13. Представлены данные лабораторных исследований двух больных с нарушенной функцией почек.
Больной №1: натрий плазмы крови 140 ммоль/л, креатинин плазмы крови 20 мг/л, натрий мочи 10 ммоль/л и креатинин мочи 100 мг/л.
Больной №2: натрий плазмы крови 140 ммоль/л, креатинин плазмы крови 20 мг/л, натрий мочи 10 ммоль/л и креатинин мочи 200 мг/л.
Укажите вид острой почечной недостаточности у больного №1 и у больного №2.
14. Мужчина, 24 года, доставлен в бессознательном состоянии в приемный покой.

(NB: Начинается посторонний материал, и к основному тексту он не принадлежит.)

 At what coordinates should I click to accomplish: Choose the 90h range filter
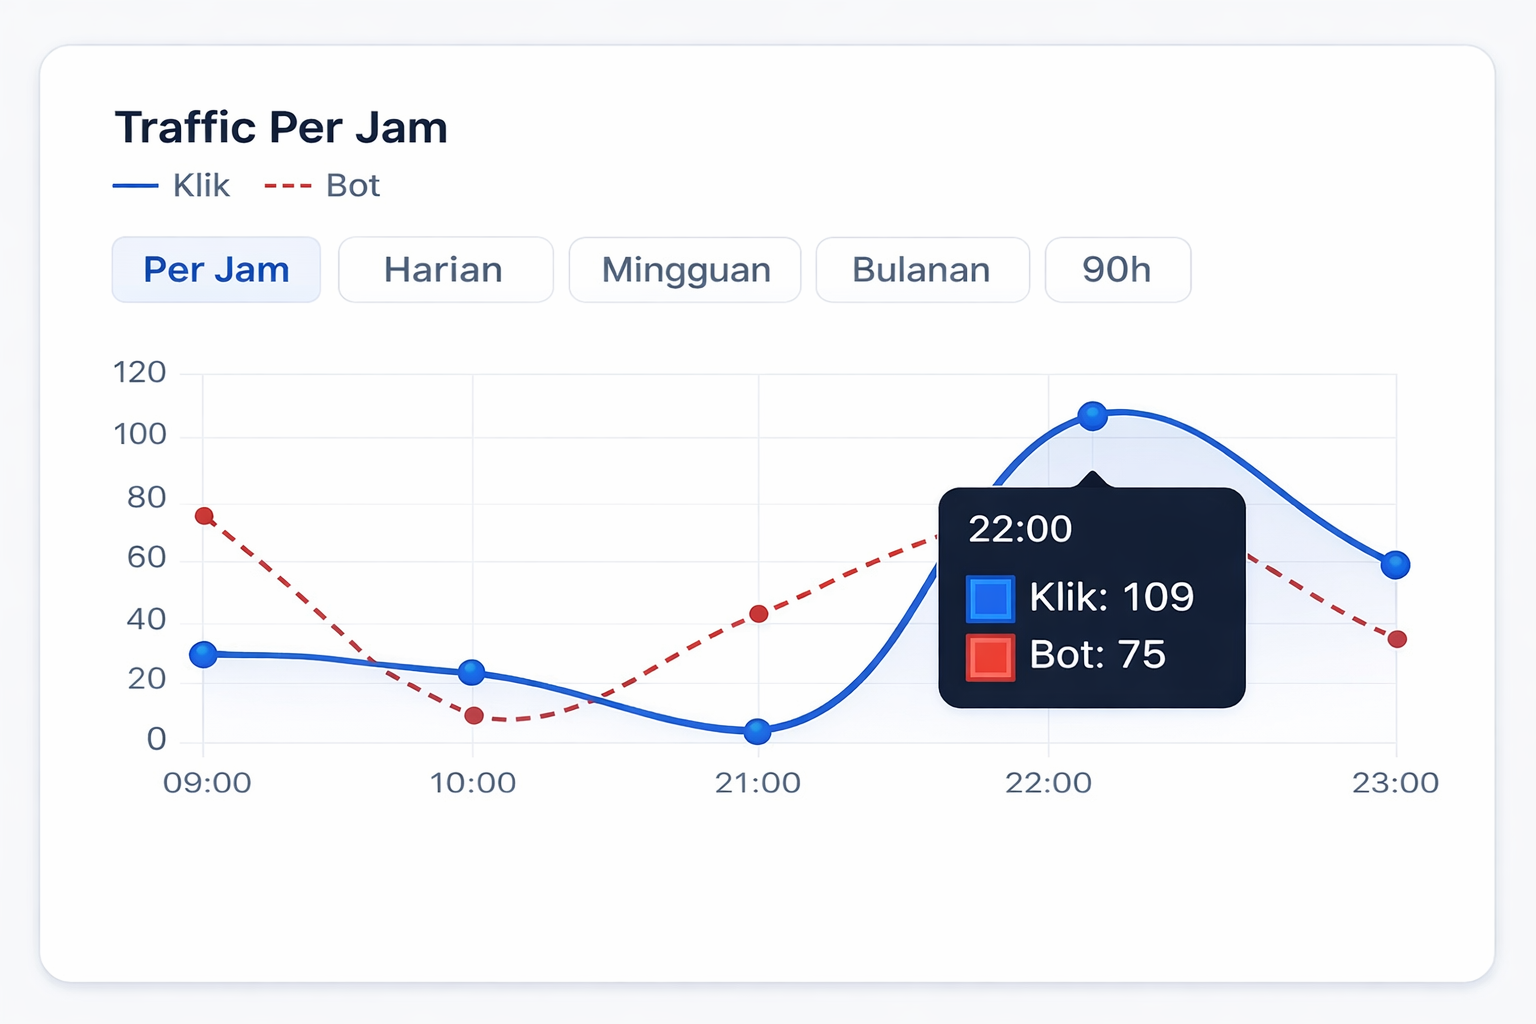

Выяснилось, что он злоупотреблял наркотиками с в/в введением. Катетеризирован мочевой пузырь, получено 150 мл темной мочи. В осадке мочи выявлены пигментированные зернистые цилиндры и многочисленные эпителиальные клетки почечных канальцев, но не обнаружено эритроцитов и лейкоцитов. При лабораторном исследовании выявлено: концентрация калия в крови 5,9 ммоль/л; кальция 60 мг/л; фосфата 98 мг/л; содержание натрия в сыворотке крови нормальное – 137 ммоль/л; креатинина 26 мг/л; АМК 190 мг/л; КФК в сыворотке крови 12800 Е/мл. Плазма крови больного не имела розовой окраски.
1) Какое проявление ОПН выявлено у больного?
2) Какие показатели свидетельствуют о природе данного состояния?
3) Какая форма острой почечной недостаточности имеет место в данном случае? Укажите механизм развития.
15. Мужчина 33 лет страдает ХПН на почве поликистоза почек. У отца больного и его старшей сестры также имеется болезнь почек. Больной чув-ствует себя здоровым, работает. При обследовании: А/Д - 170/95; при пальпации обнаружено увеличение размера почки. При лабораторном исследовании определены концентрации в сыворотке крови: азота мочевины крови (АМК) – 880 мг/л, креатинина (К) – 72 мг/л, натрия – 140 ммоль/л, калия – 6 ммоль/л, хлорида – 104 ммоль/л. Содержание бикарбоната равно 19 ммоль/л, кальция – 83 мг/л, фосфора – 65 мг/л.
1) Насколько применимы к этому больному термины «азотемия», «уремия» и «хроническая почечная недостаточность»?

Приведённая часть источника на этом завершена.